Some mistakes are obnoxious!

  • Cutting board – raw meat bacteria can’t be simply washed away with hot water and a little dish soap. The safest way to get rid of it is bleaching the board. Mix a couple tablespoons of bleach with water. You can either scrub or leave the board to soak in for 15 minutes.
  • Cleaning blades of blenders – blender blades should always be washed manually, after dismantling. Otherwise, food particles remain and harmful bacteria may form.
  • Always scrub food debris off kitchenware before running them in your dishwasher. This may seriously clog the machine or even worse – create a breeding ground for unwanted bacteria. I have seen this too often in my cleaning career.

Don’t forget to check the fridge and pantry for foods past their expiration date. Throw away everything that’s open and you can’t remember how long has it been since you’ve opened it.

Freshen your oven

With Christmas and winter in the nearby past, ovens always need a loving hand.

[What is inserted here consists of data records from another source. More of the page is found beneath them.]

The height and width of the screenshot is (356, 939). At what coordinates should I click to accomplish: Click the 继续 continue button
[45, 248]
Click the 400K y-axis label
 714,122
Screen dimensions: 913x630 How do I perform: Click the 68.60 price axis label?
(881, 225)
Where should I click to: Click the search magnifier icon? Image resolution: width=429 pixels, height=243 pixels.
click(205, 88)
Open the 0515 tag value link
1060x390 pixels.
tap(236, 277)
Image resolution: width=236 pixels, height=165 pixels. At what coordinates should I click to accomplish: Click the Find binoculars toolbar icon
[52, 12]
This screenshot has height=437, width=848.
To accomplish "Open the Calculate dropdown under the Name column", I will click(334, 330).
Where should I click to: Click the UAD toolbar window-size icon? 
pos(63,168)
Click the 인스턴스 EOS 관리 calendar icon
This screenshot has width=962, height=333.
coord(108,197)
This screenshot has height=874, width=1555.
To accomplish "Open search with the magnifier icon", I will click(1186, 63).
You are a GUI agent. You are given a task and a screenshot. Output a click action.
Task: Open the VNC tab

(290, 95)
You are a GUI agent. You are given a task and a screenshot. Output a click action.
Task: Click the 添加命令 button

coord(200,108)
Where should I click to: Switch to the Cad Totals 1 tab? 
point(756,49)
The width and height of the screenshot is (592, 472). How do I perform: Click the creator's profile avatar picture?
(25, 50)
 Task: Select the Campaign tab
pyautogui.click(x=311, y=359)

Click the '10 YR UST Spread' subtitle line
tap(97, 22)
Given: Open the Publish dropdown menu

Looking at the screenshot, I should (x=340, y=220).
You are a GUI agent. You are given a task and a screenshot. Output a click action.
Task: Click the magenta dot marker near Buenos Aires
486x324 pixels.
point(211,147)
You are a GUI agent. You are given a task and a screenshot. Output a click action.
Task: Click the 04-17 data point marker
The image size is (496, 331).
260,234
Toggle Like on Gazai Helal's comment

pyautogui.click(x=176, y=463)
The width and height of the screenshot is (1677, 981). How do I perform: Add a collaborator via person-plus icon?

Here’s a list of tips by a Mathias Simons, a cleaning consultant at Fantastic Cleaners:

  • Remove all oven racks and trays and soaking them in warm, soapy water.
  • Create a paste by mixing baking soda and water, then apply it to the interior of the oven, avoiding the heating elements.
  • Let the baking soda paste sit for a few hours or overnight to loosen grime and stains.
  • Use a damp cloth or sponge to wipe away the baking soda paste, scrubbing gently to remove any stubborn spots.
  • For tough, baked-on grease, use a non-abrasive scrubbing pad or a paste made from equal parts baking soda and salt.
  • Wipe down the oven door, including the glass, using a mixture of vinegar and water or a specialized oven cleaner.
  • Clean the oven racks by scrubbing them with a brush or sponge, rinse thoroughly, and dry before placing them back in the oven.
  • Use a vacuum cleaner or a soft brush attachment to remove any loose debris from the bottom of the oven.
  • To eliminate odors, place a bowl of white vinegar or a mixture of lemon juice and water in the oven and bake at a low temperature for 30 minutes.
  • Finally, wipe down the exterior of the oven with a damp cloth or all-purpose cleaner to remove any grease or fingerprints.

Now, it’s you!

Spring cleaning is an invigorating opportunity to refresh our surroundings for a renewed sense of clarity and order. By taking the time to declutter, deep clean, and revitalize our surroundings, we create a harmonious environment that can positively impact our well-being.

So let’s embrace the spirit of spring cleaning, roll up our sleeves, and embark on a journey of transformation, knowing that the effort we invest will yield a home that is not only cleaner but also a sanctuary that nurtures and uplifts us.